→ **Задание**
Процитируйте дословно фрагмент листинга ниже, от строки, в которой есть «Task: Click gray status icon in 高洋 row», до строки, в которой есть «Viewport: 293px width, 162px», включая обе эти строки.

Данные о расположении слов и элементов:
>>>>>

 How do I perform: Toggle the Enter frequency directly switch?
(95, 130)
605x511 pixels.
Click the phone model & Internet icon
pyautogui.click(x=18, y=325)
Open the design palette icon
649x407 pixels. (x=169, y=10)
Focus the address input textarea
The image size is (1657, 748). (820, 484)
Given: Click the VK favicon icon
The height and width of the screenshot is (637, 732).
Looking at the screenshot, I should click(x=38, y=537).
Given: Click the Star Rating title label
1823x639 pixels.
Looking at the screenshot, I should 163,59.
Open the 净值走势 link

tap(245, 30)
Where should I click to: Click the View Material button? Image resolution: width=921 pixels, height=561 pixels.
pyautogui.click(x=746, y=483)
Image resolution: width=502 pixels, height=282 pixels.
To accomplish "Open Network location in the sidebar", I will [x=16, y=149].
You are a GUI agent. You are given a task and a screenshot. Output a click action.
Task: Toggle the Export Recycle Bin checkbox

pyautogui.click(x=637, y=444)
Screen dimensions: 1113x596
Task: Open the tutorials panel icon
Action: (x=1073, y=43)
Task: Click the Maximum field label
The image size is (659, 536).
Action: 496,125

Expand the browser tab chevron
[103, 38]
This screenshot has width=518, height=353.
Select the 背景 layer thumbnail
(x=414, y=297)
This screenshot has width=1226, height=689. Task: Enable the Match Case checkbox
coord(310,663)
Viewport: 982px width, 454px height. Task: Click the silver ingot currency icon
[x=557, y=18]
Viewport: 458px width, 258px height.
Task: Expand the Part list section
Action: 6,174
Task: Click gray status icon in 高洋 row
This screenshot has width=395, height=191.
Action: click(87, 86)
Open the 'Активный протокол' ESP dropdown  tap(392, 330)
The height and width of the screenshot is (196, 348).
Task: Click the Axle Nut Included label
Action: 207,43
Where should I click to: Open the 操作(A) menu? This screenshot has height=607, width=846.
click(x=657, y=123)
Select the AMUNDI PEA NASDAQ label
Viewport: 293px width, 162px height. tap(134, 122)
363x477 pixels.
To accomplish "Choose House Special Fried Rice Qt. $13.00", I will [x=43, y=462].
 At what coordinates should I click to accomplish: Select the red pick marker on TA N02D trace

<<<<<

→ **Решение задачи**
Task: Click gray status icon in 高洋 row
This screenshot has width=395, height=191.
Action: click(87, 86)
Open the 'Активный протокол' ESP dropdown  tap(392, 330)
The height and width of the screenshot is (196, 348).
Task: Click the Axle Nut Included label
Action: 207,43
Where should I click to: Open the 操作(A) menu? This screenshot has height=607, width=846.
click(x=657, y=123)
Select the AMUNDI PEA NASDAQ label
Viewport: 293px width, 162px height. tap(134, 122)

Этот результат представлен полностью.